WHAT YOU WILL DO: Pictures stay out; please output the remaining data exactly.

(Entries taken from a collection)
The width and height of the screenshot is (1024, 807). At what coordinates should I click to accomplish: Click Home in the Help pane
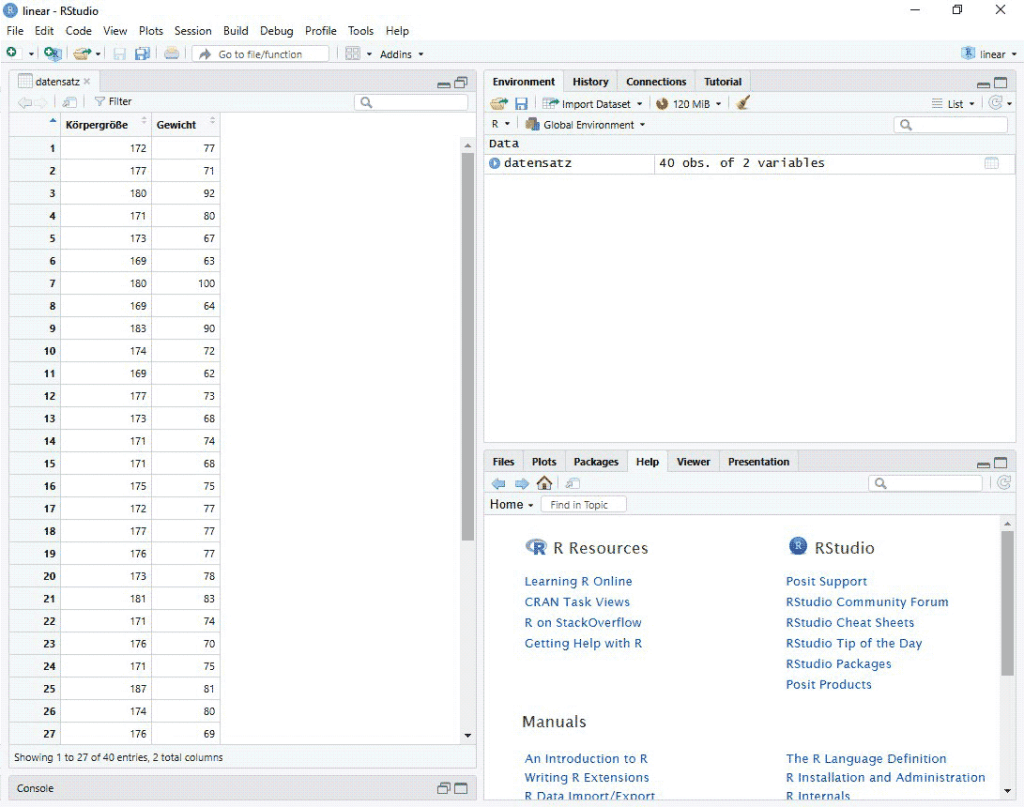click(506, 504)
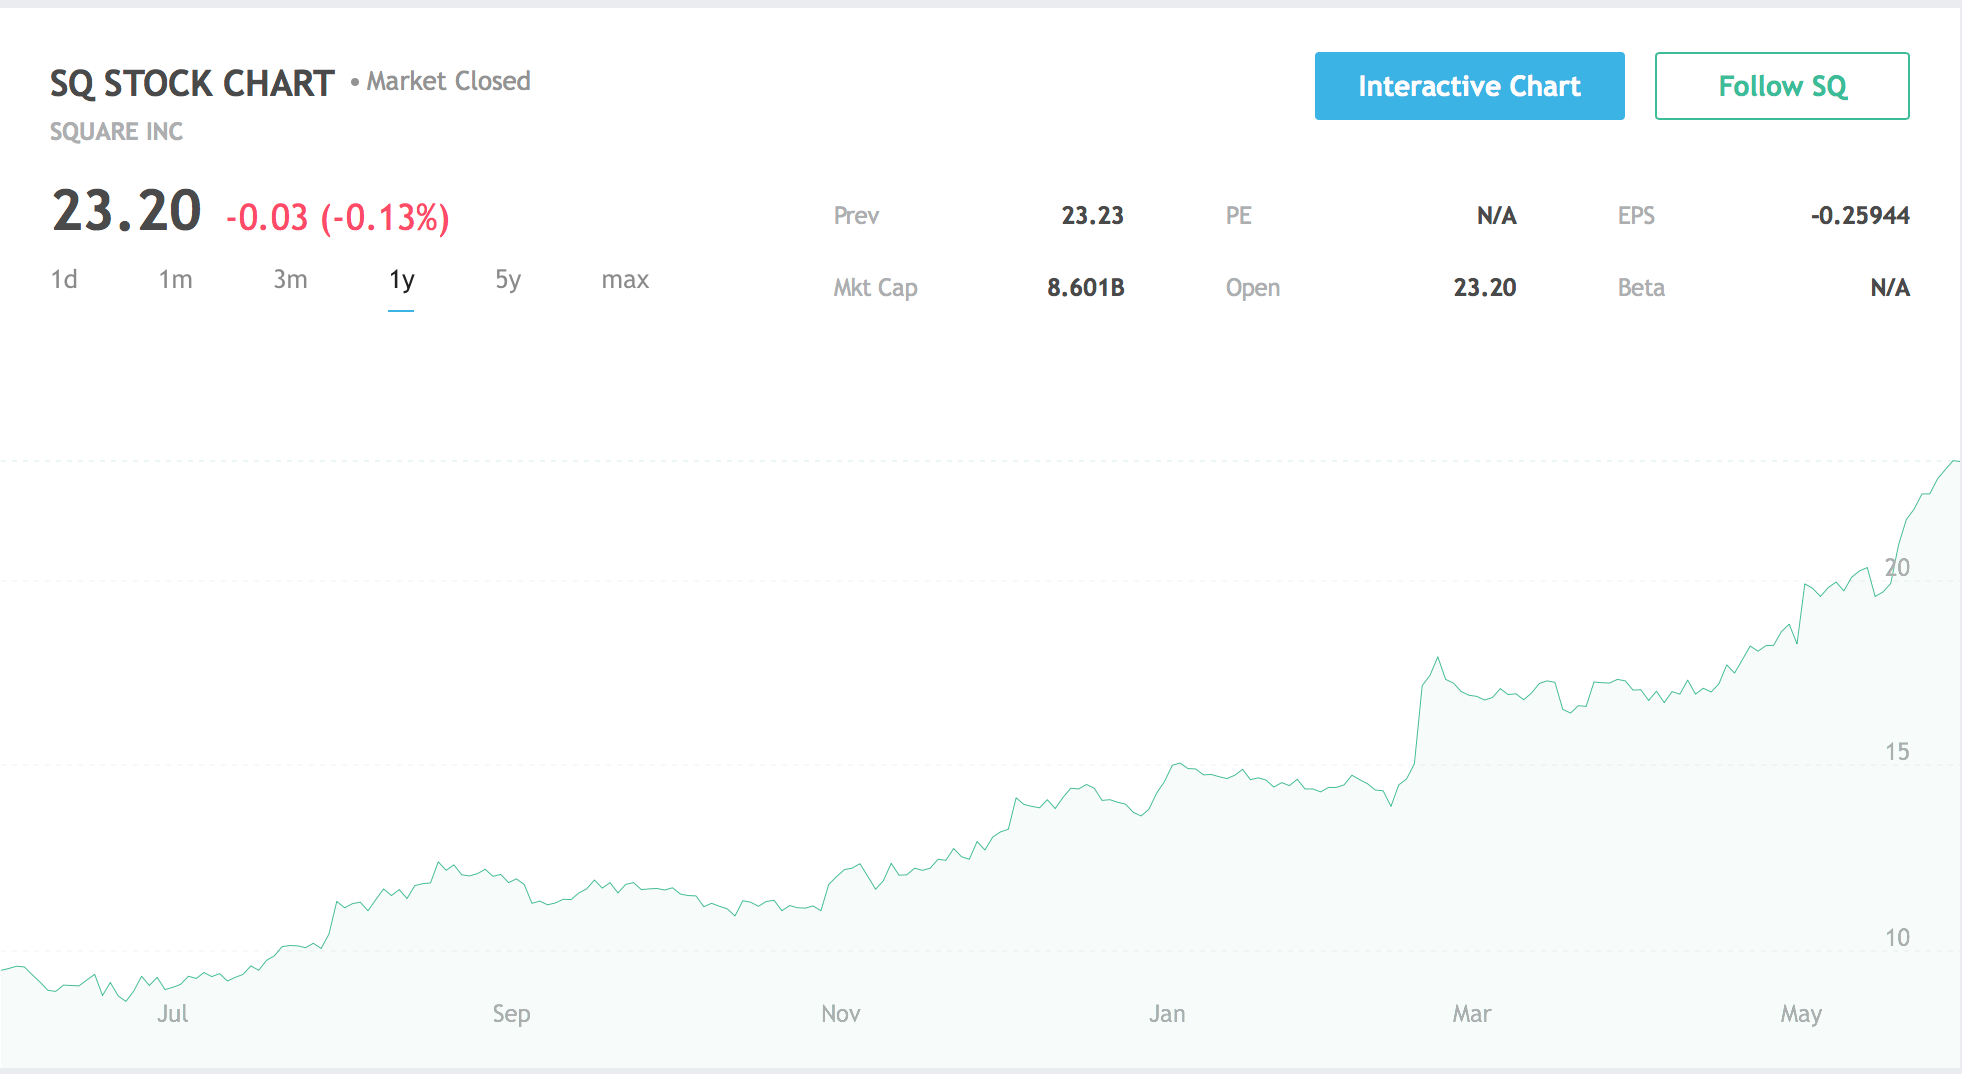Show the 5y price history
1962x1074 pixels.
[x=508, y=280]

WRITTEN REPLY:
The width and height of the screenshot is (1024, 807). At what coordinates should I click to accomplish: Click Home in the Help pane
click(506, 504)
Show the 5y price history
1962x1074 pixels.
[x=508, y=280]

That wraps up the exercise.